Mevion Medical registered for a $69 million initial public offering as it gears up to commercialize its proton therapy system.
The Littleton, Mass.-based company has sold 1 of its Mevion S250 radiation therapy devices to date, according to a regulatory filing. That sale, to the Siteman Cancer Center at Barnes-Jewish Hospital in St. Louis, brought in $7.6 million in revenues for Mevion during the 2nd quarter, according to the filing.
Mevion won 510(k) approval from the FDA for the S250 device in June 2012, after receiving CE Mark approval in the European Union in March of that year. Last year the company drummed up a $55 million funding round it planned to use to accelerate deployment of the S250 system.
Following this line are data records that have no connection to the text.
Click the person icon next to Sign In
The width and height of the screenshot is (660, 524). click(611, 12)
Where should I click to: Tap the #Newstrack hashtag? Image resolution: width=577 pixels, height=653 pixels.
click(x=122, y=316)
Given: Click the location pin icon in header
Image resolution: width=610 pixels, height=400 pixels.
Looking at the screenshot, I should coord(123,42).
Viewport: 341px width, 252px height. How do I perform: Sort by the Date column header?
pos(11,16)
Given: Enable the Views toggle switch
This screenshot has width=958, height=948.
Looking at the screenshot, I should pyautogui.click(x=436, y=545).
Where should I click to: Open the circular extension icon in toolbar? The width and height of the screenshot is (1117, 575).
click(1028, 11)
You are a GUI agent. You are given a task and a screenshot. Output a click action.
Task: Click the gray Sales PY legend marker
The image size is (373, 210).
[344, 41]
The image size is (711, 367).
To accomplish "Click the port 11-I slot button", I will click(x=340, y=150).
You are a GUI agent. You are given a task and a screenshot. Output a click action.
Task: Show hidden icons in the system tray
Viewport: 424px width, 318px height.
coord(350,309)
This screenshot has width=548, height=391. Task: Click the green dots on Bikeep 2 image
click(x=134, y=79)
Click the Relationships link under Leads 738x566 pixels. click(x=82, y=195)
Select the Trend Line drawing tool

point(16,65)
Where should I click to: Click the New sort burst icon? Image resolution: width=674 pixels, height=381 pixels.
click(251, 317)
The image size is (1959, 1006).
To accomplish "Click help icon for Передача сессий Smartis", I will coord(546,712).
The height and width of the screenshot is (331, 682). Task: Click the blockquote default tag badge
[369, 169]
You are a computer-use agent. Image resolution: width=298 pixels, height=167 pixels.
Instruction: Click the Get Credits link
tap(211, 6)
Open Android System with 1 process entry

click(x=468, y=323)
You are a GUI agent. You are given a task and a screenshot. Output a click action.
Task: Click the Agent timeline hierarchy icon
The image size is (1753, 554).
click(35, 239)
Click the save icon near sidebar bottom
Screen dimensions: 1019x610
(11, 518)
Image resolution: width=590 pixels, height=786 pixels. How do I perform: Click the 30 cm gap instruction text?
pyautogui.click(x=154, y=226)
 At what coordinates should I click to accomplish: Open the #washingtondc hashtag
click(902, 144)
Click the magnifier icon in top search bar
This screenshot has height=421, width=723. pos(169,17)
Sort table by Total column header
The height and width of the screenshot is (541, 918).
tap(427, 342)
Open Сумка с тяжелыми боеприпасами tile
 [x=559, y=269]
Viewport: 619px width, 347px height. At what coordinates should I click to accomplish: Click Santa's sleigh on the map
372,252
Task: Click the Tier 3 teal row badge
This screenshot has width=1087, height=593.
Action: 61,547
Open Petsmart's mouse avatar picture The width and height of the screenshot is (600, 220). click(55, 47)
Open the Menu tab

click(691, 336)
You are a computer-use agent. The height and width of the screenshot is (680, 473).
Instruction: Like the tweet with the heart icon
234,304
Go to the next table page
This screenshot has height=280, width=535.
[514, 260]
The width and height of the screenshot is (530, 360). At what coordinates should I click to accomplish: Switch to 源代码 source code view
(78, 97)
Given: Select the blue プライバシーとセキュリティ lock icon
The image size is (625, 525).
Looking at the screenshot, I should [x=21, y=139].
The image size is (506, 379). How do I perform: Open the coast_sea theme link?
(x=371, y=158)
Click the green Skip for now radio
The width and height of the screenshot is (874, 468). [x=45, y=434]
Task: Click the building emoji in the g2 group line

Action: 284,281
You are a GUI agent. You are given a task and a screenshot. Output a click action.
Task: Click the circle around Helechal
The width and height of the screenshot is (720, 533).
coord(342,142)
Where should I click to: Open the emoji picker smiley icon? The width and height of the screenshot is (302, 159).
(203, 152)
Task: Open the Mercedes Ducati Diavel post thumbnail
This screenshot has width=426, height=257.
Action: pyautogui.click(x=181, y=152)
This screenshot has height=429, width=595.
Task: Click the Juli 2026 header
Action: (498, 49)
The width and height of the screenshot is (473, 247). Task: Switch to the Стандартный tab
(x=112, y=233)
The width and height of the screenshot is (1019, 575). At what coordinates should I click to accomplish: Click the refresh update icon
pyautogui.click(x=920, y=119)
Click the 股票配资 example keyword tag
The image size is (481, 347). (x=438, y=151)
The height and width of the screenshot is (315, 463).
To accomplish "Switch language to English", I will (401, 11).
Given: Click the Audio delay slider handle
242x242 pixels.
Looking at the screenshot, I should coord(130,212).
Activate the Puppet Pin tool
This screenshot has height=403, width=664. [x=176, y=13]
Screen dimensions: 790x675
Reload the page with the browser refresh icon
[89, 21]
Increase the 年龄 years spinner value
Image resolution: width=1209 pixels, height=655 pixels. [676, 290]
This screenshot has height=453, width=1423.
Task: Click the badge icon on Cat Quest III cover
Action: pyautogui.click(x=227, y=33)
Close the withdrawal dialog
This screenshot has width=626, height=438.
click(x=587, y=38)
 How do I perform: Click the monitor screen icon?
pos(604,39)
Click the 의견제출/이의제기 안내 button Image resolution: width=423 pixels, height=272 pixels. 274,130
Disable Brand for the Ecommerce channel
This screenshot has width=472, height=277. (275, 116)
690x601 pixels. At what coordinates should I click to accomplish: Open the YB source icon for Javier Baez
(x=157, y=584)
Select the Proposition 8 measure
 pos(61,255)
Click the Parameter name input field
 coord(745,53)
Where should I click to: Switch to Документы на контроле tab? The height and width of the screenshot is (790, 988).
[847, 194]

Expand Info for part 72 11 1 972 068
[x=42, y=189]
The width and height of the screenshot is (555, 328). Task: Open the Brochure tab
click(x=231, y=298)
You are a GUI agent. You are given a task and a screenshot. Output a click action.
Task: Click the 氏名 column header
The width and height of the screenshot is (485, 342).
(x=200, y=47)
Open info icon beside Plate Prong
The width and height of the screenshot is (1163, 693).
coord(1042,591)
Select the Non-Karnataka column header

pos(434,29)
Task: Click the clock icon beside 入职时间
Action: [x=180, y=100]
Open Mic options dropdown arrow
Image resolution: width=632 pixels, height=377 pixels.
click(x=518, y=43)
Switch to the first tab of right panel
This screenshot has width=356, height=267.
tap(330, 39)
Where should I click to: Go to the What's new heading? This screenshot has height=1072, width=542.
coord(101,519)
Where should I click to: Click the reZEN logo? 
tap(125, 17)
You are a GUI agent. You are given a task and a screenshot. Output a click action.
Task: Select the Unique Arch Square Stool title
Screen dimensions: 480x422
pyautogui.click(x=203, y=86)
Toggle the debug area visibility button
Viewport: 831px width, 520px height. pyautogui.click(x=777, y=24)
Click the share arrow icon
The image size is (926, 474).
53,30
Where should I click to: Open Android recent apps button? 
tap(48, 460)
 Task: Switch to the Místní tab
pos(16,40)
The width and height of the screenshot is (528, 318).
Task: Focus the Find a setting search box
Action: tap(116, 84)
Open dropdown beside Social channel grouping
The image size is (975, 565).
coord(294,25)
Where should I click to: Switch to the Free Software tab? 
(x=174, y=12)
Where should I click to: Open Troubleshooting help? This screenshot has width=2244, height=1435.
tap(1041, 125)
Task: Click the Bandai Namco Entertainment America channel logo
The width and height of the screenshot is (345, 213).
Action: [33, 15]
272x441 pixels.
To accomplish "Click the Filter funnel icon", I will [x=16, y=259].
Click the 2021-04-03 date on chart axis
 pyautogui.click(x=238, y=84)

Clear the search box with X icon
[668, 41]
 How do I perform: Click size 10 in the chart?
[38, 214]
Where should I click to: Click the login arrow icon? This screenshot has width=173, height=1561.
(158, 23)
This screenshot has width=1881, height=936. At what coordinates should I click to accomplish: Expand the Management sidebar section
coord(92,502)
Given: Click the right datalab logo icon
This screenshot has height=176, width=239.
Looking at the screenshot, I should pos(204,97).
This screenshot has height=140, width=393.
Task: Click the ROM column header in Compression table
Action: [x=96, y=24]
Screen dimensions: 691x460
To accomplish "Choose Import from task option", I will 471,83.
Just yesterday Mevion , which started out as Still River Systems before rebranding in 2011, announced the Hyperscan feature for the S250 platform. Hyperscan is an intensity-modulated proton therapy designed to allow the precise delivery of radiation and volumetric scanning of the tumor, according to a press release; in its IPO filing Mevion said it expects the Hyperscan feature to be available in fiscal 2016.
Although Mevion has sold only 1 system, the filing shows that it has a significant orders backlog of 21 signed purchase contracts, 17 of which are worth some $257.6 million. Those contracts, however, include agreements in South Korea and Japan, where the Mevion S250 is not yet approved. Absent those deals the backlog is worth $171.8 million, according to the filing.